Happy Holidays! 楽しい祝祭日を (連載第109回)

 感謝祭からクリスマスにかけての年末商戦を前にした先月〔2005年12月〕、米国の某大手小売店で、この季節の挨拶をめぐって客との間でひと悶着あったらしい。インターネットで調べたところ、事の顛末はこうだ。

 その小売店は、"Merry Christmas"(メリークリスマス)の代わりに"Happy Holidays"(楽しい祝祭日を)という挨拶を使っているのはけしからんという苦情を客から受けた。それに返事のメールを出した従業員が、こともあろうに、クリスマスの起源は異教の習慣にあるなどと余計なことを書いたものだからさあ大変。その回答に怒ったカトリックの団体が、他の諸団体にボイコット(boycott、不買運動)を呼びかける騒ぎに発展した。
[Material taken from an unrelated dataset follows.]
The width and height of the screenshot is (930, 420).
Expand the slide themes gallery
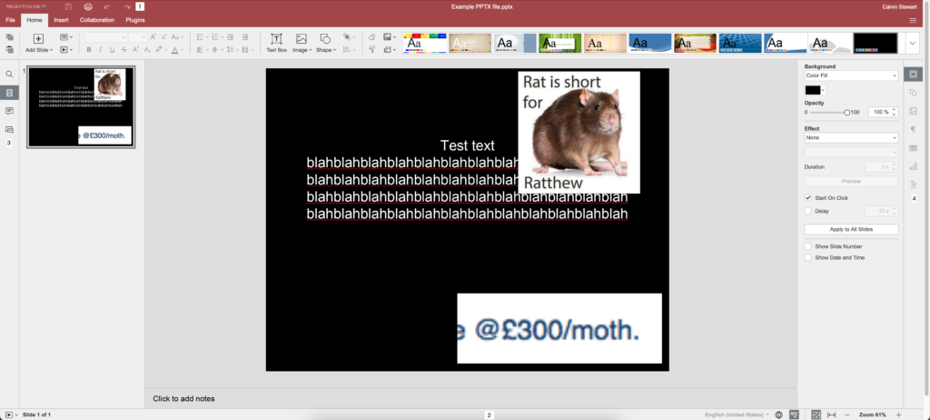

 結局、問題のメールの内容については店側が陳謝し、それを書いた従業員もすでに退社したと説明したことから、ボイコットの呼びかけは中止された。だが、店側が"Merry Christmas"の代わりに"Happy Holidays"を使う方針を撤回していないので、団体側には不満が残ったようだ。

 店側の説明によると、年末のこの時期はクリスマス以外にもユダヤ教のハヌカ(Hanukkah)やアフリカ系アメリカ人のクワンザ(Kwanzaa)などの民族や宗教の祝祭で買い物に訪れる人もいるので、すべての人々に均しくお祝いの気持ちを伝えるために"Happy Holidays"という言葉を選んで使っているという。今日の米国では常識だし、かの宗教団体もそのこと自体はボイコットの理由にしていない。
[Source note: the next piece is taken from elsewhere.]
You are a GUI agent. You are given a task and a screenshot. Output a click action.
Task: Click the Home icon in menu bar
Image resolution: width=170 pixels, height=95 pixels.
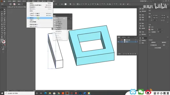(x=4, y=1)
 それにしても、季節行事を祝う言葉がトラブルの原因になるのは、多民族国家・米国のお国柄だろうか。そこまで槍玉に挙げられるようになった世相の背景には、グローバリゼーションへの一種の反動として世界各地で高まっている民族主義や、2001年の同時多発テロ後にくすぶり続けている宗教間の摩擦があるのかもしれない。

 翻って、この国はどうだろう。政治家が「日本は単一民族の国」などとうっかり口にして批判を招くようなことはあっても、誰が「メリークリスマス」と言わずとも、誰を相手に「どうぞ良いお年を」(Happy New Year)と言おうと、それで叱られることはまずないだろう。

 そういうことまで意識することなく、国内の甘い空気の中で暮らせる幸せをかみしめながら、今年も年の瀬を迎えられたのは有り難い。

 読者の皆様、どうぞ良いお年を。